656. No charges in the protective legislation concerning the ban on women's night work were foreseen yet. She said that self-employed women were not protected by labour laws and young women working in the private sector were not so welcome because of possible absenteeism related to health problems and child care. However, women could be found in any type of profession. The principle of equal pay for equal work was accepted, but no statistics to show the wage differentials between women and men in the private sector were available.

657. The retirement age for women and men was 55 years and leave entitlements were equal for persons of either sex. However, no paternity leave existed as yet, but sufficient domestic help was available. Women were also members of trade unions and there was a women's wing in the Nigerian Labour Congress.
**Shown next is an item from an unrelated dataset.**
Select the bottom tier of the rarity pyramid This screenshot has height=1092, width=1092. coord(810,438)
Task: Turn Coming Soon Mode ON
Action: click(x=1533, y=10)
658. Abortion was not generally permitted, but it was allowed if the life of the mother was in danger or following the recommendation given by a doctor. Attempts to legalize abortion were resisted by the churches and by women themselves. The average female life expectancy was between 54 and 60 years, and more women lived in rural areas and more men in urban areas.

659. The representative said that rural women did not have pension rights, but they were protected by the strong extended family system. Family planning services were available to them. Traditions and customs were an obstacle to women's access to credit facilities, but women formed co-operatives to have more easily access to credit. Land ownership was possible for women in some parts of the country. It was also said that special training courses existed for rural women, and by trying to raise the consciousness of women in rural areas the authorities in the country were trying to raise the consciousness of the Nigerian society.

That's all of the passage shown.